* What to work on *
Could you say how many lines below contain the word "cursor"? Give the number with no other text.

* Data for analysis *
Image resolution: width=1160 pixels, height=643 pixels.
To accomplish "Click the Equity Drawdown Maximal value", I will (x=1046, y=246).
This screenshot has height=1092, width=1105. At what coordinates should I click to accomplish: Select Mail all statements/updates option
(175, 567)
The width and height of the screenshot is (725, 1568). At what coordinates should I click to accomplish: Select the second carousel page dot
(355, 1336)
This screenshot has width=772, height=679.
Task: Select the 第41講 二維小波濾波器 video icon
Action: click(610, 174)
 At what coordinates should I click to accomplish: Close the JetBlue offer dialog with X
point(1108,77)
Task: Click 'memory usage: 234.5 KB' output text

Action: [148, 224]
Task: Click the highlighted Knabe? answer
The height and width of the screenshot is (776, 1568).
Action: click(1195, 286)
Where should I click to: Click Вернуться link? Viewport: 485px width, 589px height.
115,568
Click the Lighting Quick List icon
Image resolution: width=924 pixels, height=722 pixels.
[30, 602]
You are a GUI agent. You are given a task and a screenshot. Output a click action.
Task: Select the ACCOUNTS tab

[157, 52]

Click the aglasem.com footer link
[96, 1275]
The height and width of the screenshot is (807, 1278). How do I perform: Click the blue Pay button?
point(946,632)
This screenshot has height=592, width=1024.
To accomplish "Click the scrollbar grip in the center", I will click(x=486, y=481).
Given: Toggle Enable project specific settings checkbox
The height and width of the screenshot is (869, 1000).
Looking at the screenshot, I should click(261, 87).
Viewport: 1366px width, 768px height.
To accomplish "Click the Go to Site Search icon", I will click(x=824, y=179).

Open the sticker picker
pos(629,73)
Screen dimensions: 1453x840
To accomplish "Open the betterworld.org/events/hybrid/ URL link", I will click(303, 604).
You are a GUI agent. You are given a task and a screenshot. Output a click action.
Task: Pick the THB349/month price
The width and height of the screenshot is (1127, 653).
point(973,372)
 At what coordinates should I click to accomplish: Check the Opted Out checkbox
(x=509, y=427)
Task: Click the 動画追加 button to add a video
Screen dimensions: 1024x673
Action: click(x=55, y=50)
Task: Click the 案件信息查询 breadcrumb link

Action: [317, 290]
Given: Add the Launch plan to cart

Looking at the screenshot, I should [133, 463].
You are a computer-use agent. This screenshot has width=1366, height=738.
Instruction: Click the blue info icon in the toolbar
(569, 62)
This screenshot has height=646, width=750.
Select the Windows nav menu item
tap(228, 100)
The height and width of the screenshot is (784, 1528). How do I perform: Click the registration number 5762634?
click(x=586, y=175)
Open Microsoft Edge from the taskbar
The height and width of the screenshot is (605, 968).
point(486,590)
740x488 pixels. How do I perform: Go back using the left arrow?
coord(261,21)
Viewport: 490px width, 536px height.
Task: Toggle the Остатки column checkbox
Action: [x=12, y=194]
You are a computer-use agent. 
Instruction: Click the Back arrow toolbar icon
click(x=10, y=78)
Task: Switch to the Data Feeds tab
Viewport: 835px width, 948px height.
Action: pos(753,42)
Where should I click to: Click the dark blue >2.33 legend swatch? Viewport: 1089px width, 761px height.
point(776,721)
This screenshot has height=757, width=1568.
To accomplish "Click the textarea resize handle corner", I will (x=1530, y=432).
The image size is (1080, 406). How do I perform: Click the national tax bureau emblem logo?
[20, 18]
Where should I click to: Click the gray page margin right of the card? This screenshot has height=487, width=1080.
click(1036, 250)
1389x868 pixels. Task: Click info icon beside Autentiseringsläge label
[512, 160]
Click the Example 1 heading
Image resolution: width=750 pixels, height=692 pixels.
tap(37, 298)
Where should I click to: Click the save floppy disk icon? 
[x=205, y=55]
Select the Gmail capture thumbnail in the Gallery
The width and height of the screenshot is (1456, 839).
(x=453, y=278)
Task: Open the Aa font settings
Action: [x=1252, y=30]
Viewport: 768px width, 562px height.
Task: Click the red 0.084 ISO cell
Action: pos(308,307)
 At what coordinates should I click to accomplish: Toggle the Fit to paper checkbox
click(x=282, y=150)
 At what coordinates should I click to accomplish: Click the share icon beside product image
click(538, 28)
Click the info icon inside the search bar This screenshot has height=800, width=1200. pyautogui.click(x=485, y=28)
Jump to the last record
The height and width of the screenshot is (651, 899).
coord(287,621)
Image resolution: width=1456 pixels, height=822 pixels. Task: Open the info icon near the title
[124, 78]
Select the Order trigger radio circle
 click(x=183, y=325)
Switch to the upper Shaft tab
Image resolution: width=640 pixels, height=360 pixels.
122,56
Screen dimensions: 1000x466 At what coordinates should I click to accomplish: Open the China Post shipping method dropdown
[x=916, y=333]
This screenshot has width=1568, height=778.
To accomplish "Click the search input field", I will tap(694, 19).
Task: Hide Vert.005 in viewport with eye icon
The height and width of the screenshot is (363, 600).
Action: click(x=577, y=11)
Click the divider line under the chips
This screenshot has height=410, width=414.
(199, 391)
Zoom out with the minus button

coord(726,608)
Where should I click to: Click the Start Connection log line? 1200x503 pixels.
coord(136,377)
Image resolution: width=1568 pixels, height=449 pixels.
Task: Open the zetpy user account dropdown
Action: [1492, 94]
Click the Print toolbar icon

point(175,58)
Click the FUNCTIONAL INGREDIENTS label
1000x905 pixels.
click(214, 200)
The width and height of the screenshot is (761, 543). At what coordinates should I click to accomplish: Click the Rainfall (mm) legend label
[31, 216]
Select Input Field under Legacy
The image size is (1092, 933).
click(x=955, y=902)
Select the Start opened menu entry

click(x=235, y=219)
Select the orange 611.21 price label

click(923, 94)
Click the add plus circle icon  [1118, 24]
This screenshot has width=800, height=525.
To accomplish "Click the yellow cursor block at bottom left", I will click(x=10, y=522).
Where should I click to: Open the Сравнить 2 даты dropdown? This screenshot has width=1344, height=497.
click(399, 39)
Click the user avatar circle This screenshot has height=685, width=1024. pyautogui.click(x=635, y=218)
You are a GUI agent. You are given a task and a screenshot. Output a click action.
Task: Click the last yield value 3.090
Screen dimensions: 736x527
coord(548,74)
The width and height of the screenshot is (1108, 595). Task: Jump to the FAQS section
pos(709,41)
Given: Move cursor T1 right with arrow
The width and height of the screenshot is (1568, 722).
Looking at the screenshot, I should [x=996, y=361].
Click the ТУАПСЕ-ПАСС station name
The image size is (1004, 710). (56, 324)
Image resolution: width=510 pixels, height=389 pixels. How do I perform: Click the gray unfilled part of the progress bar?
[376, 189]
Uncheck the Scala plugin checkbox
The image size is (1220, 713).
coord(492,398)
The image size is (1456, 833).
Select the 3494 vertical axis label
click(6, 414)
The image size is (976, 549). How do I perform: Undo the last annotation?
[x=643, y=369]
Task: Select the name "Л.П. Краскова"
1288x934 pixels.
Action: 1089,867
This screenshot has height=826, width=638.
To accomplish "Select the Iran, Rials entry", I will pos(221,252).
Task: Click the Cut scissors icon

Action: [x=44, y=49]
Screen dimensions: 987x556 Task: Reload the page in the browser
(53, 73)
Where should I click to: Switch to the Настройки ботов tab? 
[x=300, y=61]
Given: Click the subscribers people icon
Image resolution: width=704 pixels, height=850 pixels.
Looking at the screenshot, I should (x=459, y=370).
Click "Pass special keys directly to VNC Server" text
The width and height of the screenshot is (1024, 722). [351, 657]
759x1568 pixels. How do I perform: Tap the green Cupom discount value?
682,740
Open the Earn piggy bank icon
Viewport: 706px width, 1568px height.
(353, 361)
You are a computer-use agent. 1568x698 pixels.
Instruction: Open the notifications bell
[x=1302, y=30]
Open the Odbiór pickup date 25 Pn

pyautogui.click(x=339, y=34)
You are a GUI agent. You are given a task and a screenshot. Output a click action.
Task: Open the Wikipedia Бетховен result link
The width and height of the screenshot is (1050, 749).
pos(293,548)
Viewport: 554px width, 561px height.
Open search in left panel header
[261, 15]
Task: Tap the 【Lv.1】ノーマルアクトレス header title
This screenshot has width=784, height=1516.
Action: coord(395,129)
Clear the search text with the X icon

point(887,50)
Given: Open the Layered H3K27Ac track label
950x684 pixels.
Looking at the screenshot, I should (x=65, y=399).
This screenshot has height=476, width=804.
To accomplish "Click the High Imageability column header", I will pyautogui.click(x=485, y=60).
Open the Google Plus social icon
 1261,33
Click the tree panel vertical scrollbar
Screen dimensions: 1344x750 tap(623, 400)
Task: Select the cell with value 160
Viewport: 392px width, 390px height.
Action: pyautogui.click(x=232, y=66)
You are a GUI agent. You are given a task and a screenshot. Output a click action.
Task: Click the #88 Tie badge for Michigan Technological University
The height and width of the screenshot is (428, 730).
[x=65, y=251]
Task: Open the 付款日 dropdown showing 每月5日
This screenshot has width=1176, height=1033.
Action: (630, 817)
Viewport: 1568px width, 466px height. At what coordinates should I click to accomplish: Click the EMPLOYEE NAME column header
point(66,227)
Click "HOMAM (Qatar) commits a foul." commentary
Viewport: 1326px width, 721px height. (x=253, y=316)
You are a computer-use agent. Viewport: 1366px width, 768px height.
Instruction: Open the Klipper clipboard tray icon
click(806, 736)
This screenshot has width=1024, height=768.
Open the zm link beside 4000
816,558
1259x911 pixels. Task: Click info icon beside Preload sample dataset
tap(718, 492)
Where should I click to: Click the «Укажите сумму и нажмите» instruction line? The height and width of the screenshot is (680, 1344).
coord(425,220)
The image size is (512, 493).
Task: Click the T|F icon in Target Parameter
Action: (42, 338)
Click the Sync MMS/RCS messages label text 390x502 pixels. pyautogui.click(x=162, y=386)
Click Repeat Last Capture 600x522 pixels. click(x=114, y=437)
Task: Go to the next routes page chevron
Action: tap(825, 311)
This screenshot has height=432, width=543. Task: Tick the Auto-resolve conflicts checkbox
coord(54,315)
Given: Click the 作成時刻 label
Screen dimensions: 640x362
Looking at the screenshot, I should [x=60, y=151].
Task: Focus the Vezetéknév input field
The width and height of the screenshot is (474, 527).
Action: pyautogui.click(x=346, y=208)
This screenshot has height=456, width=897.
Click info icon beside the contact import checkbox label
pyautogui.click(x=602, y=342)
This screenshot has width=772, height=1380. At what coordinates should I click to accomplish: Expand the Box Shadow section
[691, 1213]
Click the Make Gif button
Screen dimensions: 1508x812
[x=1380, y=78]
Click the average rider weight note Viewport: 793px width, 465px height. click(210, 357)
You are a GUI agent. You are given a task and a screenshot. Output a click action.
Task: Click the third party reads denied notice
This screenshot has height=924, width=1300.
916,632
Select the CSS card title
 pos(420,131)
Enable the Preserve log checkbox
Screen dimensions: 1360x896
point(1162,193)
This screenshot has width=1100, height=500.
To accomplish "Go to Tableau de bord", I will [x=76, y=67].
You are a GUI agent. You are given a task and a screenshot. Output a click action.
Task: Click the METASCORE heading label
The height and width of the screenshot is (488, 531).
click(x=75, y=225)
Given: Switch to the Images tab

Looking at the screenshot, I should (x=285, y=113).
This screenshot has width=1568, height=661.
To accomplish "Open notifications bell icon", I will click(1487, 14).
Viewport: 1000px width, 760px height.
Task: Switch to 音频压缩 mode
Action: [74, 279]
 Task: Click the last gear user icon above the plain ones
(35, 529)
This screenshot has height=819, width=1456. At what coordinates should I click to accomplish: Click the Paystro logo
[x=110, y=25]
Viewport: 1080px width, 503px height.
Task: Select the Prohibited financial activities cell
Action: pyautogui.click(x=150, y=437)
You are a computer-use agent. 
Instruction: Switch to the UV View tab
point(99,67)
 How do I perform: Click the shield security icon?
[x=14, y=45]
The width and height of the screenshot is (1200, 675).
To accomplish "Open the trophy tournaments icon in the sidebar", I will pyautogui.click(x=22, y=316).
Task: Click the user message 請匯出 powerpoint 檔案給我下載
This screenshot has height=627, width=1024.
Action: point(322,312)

* Task output *
2